La Commission européenne relance les farines animales en indiquant que les produits autorisés ne contiendront pas de prions, puisque l'on ne réduit plus en poudre des carcasses de ruminants mais de volailles ou de cochons. Comment l'Inserm pourrait-il apporter sa contribution à notre réflexion sur cette question ?
Au CEA, nous avions déjà travaillé sur les prions, dans deux laboratoires P3 de haute sécurité, dont celui du professeur Dominique Dormont. Au moment du scandale des farines animales, la recherche menée par le CEA sur les prions était pratiquement la seule source d'information scientifique disponible. Ce qui a été vertueux, puisque nous avons mis sur pied un test diagnostic qui a rapporté 60 millions d'euros que nous avons pu réinvestir dans d'autres projets de recherche. Aujourd'hui, vous souhaitez saisir l'Inserm ? C'est possible grâce à la procédure d'expertise collective mise en place par Philippe Lazar... Une soixantaine d'expertises ont déjà ont été réalisées à la demande des pouvoirs publics comme la ministre ou la caisse nationale d'assurance maladie, sur les phtalates dans les biberons, les tests génétiques, l'autisme, la psychiatrie. Un groupe d'experts analyse toute la littérature existante, fait le point des connaissances et formule des recommandations d'action et de recherche. Nos expertises n'ont jamais été remises en cause. C'est extrêmement simple : adressez-nous une demande et nous y répondrons... dès lors qu'elle s'accompagne du financement nécessaire.

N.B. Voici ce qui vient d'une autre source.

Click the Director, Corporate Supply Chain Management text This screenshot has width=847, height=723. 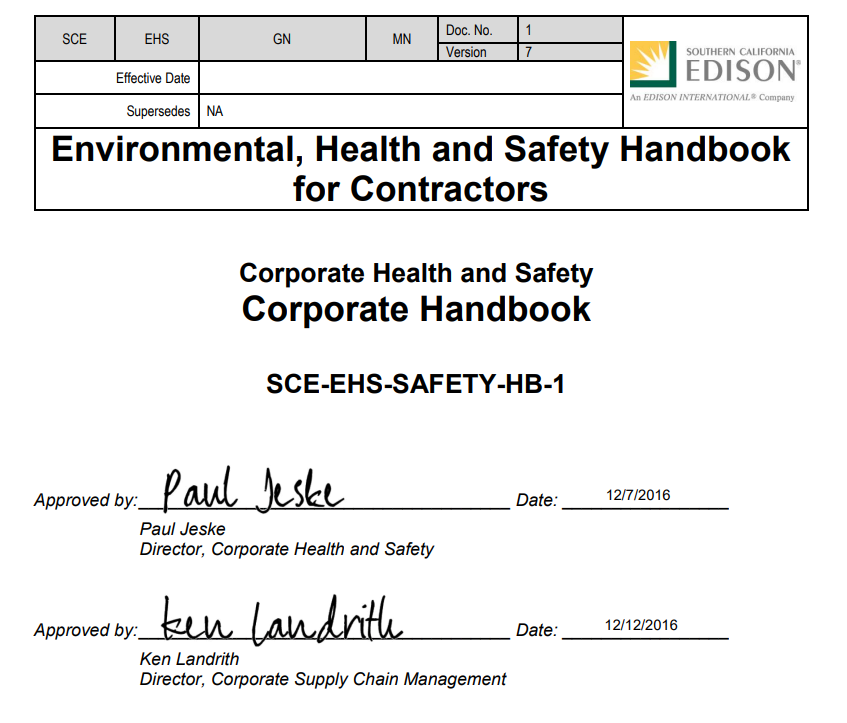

La commission examine l'avis et procède au vote, par scrutin secret, sur la candidature de M. André Syrota à la présidence de l'Institut national de la santé et de la recherche médicale.
Mes chers collègues, nous en avons terminé avec l'audition de M. Syrota.
Nous allons maintenant procéder à l'examen de l'avis ainsi qu'au vote sur le projet de nomination de M. Syrota en qualité de président de l'Institut national de la santé et de la recherche médicale.
Des bulletins de vote sont à votre disposition. Vous voudrez bien entourer votre choix (pour, contre, abstention).
Conformément au dernier alinéa de l'article 1er de l'ordonnance n° 38-1066 du 7 novembre 1958 portant loi organique autorisant exceptionnellement les parlementaires à déléguer leur droit de vote, « il ne peut y avoir de délégation lors d'un scrutin destiné à recueillir l'avis de la commission permanente de chaque assemblée sur une proposition de nomination selon la procédure prévue au cinquième alinéa de l'article 13 de la Constitution ».
Je vous rappelle, par ailleurs, que l'Assemblée nationale auditionnera de M. Syrota cet après-midi et que ce n'est qu'à l'issue de cette audition que nous procéderons au dépouillement simultané de ce scrutin.
Le scrutin est ouvert.
Plus personne ne demande à voter ? Le scrutin est clos.